California uses between 13 and 20 billion of these bags every year, but only 5 percent are recycled. This is because they produce very little recoverable plastic, but their strength causes recycling machinery to be gummed up.
Cities and recyclers spend exorbitant amounts of time and money removing plastic bags from their recyclables stream, where bags jam machinery and add to the manual labor costs of recycling. San Jose estimated an annual loss of $1 million each year due to plastic bag related repairs in their facilities. And in early 2013, it was reported that at least one recycling facility in Sacramento shut down six times a day to remove bags from their machines. Ultimately, these bags are simply too expensive to recycle.
Not only are single-use plastic bags too expensive to recycle, they are costing taxpayers millions to clean up.
NRDC estimates that every year California cities spend about $11 per resident to keep litter from ending up in our oceans as marine pollution. For California, the overall cost to protect our waters from litter is roughly $428 million each year--with between 8% to 25% attributable to plastic bags alone according to clean up data from San Jose and Los Angeles County.
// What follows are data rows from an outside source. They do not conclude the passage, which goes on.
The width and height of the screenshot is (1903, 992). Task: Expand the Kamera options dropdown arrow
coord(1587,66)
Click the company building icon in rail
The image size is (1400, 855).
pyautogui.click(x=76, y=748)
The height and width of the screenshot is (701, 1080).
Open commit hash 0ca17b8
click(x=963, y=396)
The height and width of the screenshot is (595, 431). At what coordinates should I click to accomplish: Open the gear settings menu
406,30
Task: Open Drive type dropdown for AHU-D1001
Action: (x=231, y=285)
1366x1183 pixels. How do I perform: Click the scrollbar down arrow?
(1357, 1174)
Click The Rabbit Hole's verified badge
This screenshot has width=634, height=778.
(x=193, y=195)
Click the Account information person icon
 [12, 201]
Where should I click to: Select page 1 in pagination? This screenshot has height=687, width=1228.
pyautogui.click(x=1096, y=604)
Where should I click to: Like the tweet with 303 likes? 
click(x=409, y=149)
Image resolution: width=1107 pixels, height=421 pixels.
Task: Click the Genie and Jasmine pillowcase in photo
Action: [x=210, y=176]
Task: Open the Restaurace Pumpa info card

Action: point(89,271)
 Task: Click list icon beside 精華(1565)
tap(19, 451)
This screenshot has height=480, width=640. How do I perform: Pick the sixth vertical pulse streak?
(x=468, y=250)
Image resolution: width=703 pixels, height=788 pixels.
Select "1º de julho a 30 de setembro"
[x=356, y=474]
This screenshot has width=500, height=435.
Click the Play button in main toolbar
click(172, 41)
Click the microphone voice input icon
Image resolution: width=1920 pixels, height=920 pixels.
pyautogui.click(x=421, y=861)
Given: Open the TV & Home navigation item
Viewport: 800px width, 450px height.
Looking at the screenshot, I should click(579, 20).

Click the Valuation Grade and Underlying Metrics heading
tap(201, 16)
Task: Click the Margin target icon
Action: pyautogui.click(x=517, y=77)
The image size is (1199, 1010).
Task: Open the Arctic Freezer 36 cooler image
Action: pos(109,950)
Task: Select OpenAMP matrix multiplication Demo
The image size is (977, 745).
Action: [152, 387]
Based on this information, an estimated 34 million to 107 million dollars is spent each year to manage plastic bag litter in our state. Additionally, Southern California cities are estimated to have spent in excess of $1.7 billion in meeting Total Maximum Daily Loads for trashed in impaired waterways.
These bags also have a negative impact on our 40 billion dollar based ocean economy. Plastic bags are considered especially dangerous to sea turtles, who may mistake them for jellyfish, a main food source.
Numerous recent international, national, state and local reports have called for the banning or drastic reduction of plastic bags due to their environmental damage. Achim Steiner, head of the UN Environmental Program, recently said "there is simply zero justification for manufacturing [plastic bags] any more, anywhere."
More about Plastic Bags:
- Study Finds Rising Levels of Plastics in Oceans (2015)
- Plastic-eating corals make reefs especially vulnerable to pollution (2015)
- NRDC Annual Cost to CA Communities of Reducing Litter in our Waterways (2013)
- US EPA West Coast Communities' Costs for Managing Marine Debris (2012)
- California Ocean Protection Council Marine Debris Implementation Plan
- UN Environmental Program Marine Litter Report
- Life Cycle Analysis of Reusable and Single-Use Plastic Bags in CA (Jan 2011)
- Scripps Institution of Oceanography Study on Increased Oceanic Microplastic Debris (May 2012)
- Seattle Plastic Litter Study (Vol. 1) (Vol. 2)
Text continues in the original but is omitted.